Population (30 June 2025)
- • Total: 11,275
- • Density: 50.910/km^{2} (131.86/sq mi)
- Time zone: UTC+1 (CET)
- • Summer (DST): UTC+2 (CEST)
- ISO 3166 code: SE
- Province: Västergötland
- Municipal code: 1472
- Website: www.tibro.se

= Tibro Municipality =

Tibro Municipality (Tibro kommun) is a municipality in Västra Götaland County in western Sweden. Its seat is located in the town of Tibro. Fagersanna is the only other population center in the municipality.

==Demographics==
This is a demographic table based on Tibro Municipality's electoral districts in the 2022 Swedish general election sourced from SVT's election platform, in turn taken from SCB official statistics.

In total there were 11,272 residents, including 8,641 Swedish citizens of voting age. 44.0% voted for the left coalition and 54.7% for the right coalition. Indicators are in percentage points except population totals and income.

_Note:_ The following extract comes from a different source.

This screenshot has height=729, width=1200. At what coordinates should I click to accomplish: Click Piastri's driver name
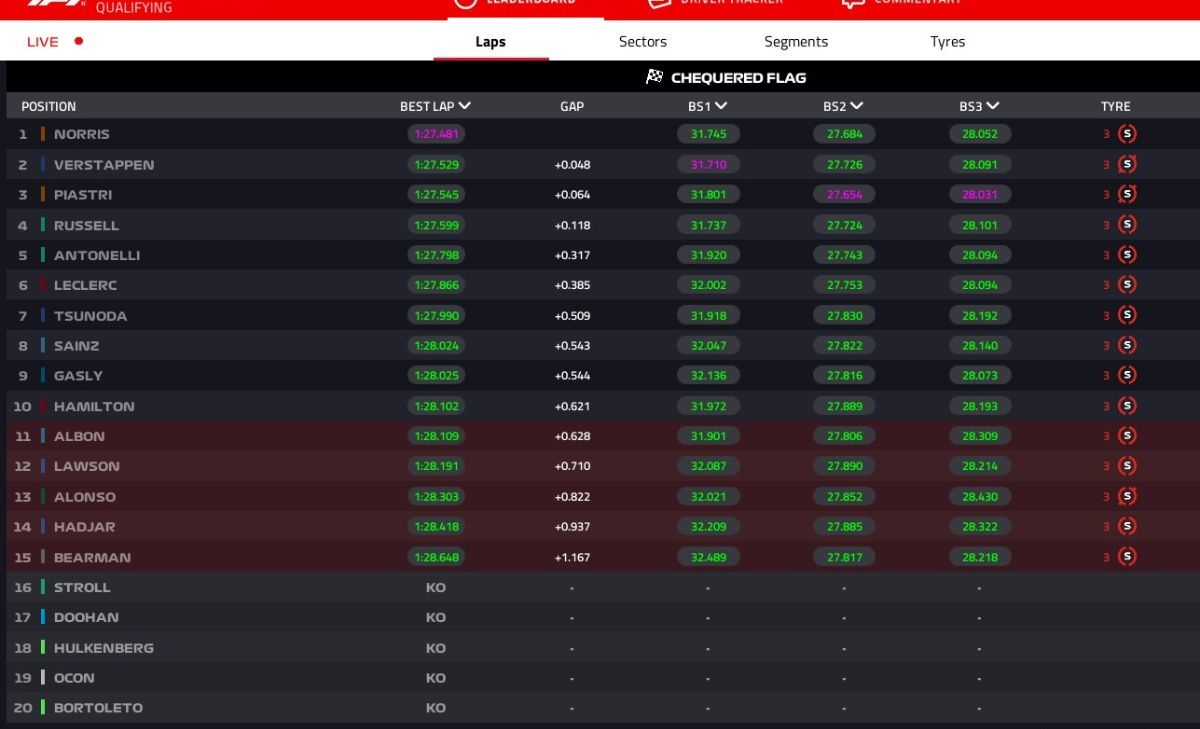point(83,195)
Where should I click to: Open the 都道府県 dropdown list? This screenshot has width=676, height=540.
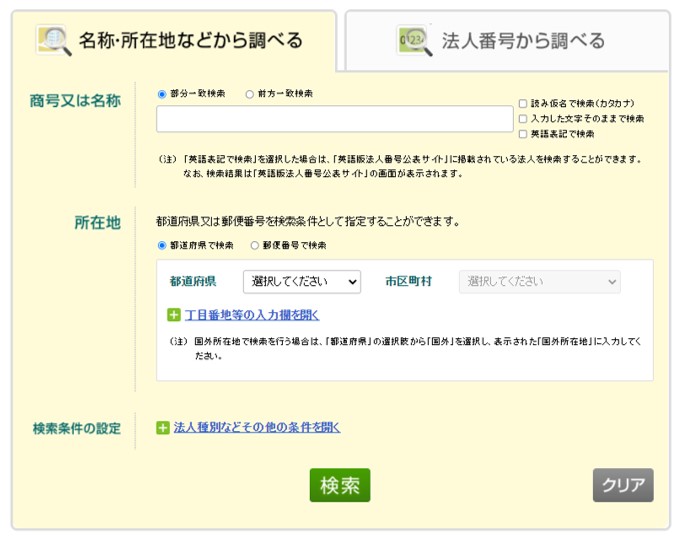[x=302, y=282]
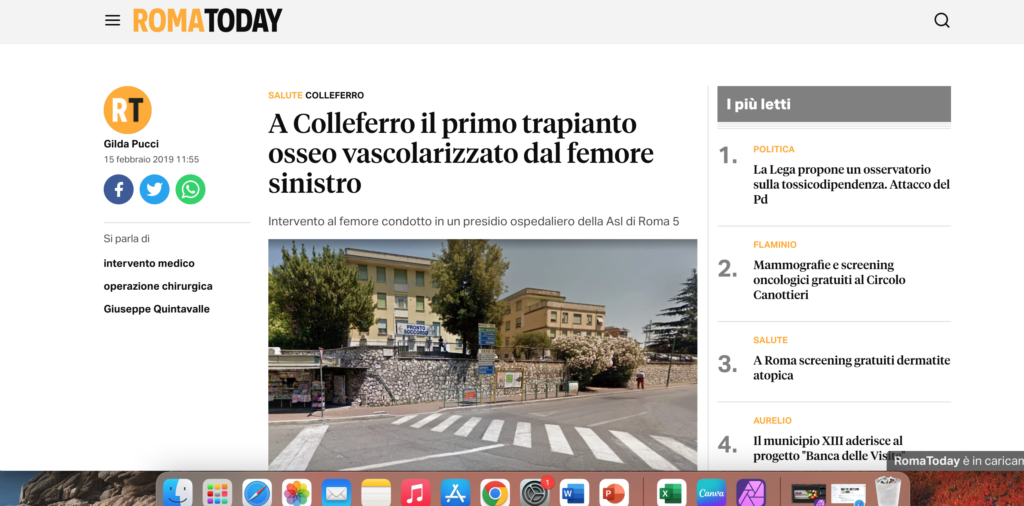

| Location | Residents | Citizen adults | Left vote | Right vote | Employed | Swedish parents | Foreign heritage | Income SEK | Degree |
|  |  | % | % |  |  |  |  |  |
| Fagersanna, Ransberg | 1,676 | 1,382 | 42.3 | 56.8 | 88 | 94 | 6 | 27,842 | 35 |
| Häggetorp, Katrineberg | 1,830 | 1,340 | 47.5 | 50.7 | 73 | 74 | 26 | 22,841 | 32 |
| Hörnebo, Kvarnhagen | 1,932 | 1,452 | 39.6 | 58.9 | 86 | 90 | 10 | 27,163 | 29 |
| Skattegården | 1,847 | 1,355 | 46.3 | 52.9 | 66 | 61 | 39 | 18,694 | 24 |
| Smuleberg | 1,745 | 1,328 | 41.3 | 56.9 | 74 | 77 | 23 | 22,259 | 25 |
| Södra Centrum | 2,242 | 1,784 | 46.6 | 52.6 | 80 | 82 | 18 | 23,301 | 30 |
Source: SVT

==Sports==
The sports club Tibro AIK FK is located in Tibro Municipality.

The famous tennis player Robin Söderling and ice hockey player Anton Strålman come from Tibro.